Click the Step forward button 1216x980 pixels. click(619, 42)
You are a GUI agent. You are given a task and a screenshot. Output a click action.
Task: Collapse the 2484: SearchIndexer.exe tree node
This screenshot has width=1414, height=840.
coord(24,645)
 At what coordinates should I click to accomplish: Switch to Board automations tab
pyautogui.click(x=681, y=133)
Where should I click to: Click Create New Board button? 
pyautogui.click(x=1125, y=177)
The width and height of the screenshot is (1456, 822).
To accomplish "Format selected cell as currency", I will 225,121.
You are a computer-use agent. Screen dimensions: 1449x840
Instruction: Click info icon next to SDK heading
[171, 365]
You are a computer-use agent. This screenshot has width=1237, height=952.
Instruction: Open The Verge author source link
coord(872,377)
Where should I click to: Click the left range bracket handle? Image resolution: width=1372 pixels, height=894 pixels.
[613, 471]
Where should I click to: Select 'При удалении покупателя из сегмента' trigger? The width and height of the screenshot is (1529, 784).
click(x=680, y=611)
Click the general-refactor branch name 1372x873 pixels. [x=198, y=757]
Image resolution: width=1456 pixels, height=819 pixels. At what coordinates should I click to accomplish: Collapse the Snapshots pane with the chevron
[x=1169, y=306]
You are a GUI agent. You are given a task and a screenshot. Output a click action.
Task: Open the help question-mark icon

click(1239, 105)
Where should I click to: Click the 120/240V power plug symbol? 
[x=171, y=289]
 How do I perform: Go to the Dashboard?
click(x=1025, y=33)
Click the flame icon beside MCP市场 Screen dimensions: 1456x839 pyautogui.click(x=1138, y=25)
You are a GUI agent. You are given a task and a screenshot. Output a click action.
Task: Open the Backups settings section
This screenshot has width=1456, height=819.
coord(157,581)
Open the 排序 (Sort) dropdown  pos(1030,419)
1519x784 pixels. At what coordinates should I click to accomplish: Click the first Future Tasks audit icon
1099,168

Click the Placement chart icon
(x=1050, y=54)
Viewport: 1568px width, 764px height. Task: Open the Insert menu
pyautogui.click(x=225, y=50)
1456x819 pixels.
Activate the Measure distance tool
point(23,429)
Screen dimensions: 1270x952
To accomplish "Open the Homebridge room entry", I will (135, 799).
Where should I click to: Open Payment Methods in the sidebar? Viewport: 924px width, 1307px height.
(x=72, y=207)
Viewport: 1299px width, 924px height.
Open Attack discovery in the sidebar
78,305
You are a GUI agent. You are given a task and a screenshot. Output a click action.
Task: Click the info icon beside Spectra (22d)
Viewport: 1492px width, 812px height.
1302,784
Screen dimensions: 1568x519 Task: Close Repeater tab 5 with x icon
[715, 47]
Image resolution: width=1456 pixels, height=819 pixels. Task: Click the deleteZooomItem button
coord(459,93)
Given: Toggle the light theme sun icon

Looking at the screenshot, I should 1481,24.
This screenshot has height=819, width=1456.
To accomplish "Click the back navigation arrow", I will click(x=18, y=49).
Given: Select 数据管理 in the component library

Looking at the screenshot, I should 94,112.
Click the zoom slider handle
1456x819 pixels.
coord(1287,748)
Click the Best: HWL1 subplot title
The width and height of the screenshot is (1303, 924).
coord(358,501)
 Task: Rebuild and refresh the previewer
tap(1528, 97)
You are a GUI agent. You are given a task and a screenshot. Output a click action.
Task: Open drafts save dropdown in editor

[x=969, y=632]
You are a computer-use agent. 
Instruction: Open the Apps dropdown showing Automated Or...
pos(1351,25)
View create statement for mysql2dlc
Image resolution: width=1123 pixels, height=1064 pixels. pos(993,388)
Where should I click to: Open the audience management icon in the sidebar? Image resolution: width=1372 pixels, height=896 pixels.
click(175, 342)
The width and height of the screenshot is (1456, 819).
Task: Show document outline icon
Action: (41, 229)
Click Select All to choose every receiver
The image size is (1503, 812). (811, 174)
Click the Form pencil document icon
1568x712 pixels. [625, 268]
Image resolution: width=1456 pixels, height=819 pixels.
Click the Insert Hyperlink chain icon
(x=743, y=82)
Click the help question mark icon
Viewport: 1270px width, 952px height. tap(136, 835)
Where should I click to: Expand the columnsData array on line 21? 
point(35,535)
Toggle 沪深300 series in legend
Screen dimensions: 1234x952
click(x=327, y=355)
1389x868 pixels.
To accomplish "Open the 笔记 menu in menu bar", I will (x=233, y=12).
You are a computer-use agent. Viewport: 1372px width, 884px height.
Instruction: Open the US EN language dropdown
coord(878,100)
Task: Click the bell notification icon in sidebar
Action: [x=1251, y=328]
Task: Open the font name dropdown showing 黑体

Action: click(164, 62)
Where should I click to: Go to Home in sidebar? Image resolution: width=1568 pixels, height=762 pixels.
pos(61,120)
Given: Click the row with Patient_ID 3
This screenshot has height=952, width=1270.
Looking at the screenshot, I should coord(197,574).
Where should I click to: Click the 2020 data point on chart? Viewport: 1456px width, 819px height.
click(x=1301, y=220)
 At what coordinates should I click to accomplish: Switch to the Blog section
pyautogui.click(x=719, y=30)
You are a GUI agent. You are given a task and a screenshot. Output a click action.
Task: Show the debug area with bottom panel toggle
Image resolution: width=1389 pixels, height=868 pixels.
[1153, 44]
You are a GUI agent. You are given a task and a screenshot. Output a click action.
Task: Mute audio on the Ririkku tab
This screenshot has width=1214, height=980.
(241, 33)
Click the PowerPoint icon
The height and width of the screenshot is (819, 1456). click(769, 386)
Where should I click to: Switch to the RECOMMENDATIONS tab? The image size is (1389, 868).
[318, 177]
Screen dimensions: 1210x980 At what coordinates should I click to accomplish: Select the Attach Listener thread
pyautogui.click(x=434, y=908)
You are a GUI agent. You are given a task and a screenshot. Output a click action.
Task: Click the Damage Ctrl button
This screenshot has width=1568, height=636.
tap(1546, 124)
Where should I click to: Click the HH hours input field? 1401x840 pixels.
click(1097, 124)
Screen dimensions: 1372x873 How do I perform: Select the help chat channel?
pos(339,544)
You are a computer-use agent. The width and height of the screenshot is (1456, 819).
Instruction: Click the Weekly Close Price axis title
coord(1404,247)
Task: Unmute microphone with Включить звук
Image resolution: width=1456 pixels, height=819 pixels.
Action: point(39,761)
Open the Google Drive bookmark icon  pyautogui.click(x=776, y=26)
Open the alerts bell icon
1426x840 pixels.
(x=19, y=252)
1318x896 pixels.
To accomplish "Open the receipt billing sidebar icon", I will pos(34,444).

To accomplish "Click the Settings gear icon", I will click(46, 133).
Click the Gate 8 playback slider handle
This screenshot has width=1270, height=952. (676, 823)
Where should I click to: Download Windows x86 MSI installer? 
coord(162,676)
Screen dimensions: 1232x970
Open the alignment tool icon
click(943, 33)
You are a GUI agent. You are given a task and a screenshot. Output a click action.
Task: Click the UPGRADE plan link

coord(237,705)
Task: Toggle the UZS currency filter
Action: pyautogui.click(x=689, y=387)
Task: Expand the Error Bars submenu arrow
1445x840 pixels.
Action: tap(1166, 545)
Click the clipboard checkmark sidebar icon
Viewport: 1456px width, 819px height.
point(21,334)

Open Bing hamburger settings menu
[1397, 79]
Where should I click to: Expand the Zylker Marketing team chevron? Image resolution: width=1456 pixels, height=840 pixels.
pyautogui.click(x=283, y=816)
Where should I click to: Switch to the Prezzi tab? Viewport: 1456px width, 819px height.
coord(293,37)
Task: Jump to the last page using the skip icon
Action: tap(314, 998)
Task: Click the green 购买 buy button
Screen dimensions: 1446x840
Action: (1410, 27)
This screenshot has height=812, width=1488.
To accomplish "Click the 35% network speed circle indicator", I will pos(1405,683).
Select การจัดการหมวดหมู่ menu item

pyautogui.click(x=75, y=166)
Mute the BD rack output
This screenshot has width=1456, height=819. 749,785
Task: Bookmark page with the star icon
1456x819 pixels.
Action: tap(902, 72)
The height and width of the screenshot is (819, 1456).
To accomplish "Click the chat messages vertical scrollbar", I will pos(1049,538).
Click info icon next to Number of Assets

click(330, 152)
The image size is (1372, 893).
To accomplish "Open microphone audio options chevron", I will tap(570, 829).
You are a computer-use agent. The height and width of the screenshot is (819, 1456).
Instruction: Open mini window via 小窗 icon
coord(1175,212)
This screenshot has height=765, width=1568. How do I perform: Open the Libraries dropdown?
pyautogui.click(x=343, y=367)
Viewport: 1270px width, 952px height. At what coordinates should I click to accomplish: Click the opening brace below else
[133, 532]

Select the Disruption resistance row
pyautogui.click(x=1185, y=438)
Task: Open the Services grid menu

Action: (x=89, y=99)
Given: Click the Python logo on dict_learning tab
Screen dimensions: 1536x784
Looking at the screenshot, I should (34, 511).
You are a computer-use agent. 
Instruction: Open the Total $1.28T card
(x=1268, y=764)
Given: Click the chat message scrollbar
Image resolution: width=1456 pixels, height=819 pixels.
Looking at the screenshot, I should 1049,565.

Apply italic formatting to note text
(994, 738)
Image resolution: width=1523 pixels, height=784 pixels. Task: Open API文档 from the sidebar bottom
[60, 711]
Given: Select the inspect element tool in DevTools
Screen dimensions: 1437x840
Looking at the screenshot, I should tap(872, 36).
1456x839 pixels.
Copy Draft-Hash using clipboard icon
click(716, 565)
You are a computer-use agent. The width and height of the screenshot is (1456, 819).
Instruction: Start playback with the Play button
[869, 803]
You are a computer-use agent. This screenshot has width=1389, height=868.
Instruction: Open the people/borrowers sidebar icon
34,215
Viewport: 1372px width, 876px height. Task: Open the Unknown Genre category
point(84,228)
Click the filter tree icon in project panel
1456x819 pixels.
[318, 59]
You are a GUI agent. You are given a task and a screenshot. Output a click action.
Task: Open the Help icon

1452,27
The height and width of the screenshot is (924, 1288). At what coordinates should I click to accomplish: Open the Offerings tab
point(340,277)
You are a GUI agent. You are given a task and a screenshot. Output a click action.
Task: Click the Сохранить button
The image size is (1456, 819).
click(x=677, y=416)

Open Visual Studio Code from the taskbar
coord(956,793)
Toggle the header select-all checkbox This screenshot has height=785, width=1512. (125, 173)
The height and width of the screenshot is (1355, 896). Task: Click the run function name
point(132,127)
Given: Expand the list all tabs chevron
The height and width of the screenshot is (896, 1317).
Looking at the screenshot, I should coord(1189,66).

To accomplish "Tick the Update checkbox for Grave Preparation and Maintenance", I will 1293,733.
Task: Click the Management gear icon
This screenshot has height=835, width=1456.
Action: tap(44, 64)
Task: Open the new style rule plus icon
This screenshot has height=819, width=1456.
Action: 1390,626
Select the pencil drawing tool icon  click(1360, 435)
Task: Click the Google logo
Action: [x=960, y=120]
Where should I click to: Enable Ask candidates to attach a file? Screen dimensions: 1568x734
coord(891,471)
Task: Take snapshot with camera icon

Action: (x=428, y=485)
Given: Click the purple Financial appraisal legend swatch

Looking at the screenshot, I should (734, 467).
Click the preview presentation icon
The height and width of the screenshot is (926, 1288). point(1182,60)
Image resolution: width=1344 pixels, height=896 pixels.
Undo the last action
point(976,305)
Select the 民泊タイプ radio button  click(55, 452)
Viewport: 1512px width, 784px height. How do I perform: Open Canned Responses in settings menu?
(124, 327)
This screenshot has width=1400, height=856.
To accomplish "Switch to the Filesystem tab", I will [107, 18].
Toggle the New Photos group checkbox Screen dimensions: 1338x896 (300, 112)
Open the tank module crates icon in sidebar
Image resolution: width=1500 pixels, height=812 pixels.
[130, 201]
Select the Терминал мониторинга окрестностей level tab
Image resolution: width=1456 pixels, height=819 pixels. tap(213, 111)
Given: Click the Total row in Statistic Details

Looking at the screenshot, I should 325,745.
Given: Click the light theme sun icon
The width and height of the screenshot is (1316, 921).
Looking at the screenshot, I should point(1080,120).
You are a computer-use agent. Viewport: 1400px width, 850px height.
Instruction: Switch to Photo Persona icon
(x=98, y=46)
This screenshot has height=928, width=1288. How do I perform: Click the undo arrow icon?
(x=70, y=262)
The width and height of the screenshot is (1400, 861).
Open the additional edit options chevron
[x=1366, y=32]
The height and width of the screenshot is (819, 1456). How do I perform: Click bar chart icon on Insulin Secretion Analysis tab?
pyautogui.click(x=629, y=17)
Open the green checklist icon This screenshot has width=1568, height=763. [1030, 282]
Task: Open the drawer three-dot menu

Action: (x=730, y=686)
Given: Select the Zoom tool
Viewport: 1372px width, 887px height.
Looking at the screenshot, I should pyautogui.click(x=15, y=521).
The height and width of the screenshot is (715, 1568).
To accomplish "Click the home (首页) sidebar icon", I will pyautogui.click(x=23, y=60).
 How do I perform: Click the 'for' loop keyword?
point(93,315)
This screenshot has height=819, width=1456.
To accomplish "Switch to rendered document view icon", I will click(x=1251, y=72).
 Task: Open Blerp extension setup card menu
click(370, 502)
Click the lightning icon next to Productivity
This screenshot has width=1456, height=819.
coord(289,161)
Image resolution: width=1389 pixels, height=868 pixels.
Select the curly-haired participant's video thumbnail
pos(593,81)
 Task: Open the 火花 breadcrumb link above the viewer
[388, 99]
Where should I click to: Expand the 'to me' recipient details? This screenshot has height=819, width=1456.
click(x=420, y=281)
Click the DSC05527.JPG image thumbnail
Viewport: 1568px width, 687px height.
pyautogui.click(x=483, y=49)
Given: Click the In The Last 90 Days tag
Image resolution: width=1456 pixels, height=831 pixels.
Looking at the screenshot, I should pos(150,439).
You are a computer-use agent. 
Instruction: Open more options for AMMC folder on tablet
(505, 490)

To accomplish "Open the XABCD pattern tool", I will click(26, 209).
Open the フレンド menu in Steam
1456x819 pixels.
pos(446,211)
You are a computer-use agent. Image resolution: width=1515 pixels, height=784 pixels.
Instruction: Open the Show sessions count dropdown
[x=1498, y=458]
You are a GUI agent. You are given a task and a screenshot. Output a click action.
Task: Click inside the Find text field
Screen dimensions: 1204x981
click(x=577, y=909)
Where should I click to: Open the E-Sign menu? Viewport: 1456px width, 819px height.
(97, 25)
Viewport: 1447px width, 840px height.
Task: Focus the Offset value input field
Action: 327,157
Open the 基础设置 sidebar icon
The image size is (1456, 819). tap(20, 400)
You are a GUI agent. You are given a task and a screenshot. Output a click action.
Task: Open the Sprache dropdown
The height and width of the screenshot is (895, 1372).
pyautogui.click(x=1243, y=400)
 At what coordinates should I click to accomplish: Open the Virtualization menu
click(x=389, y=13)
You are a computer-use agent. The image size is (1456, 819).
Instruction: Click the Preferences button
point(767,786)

## ABOUT THIS TASK:
Whenever the string "gear" turns up in a line above, copy that line out.

## TASK ANSWER:
To accomplish "Click the Settings gear icon", I will click(46, 133).
Task: Click the Management gear icon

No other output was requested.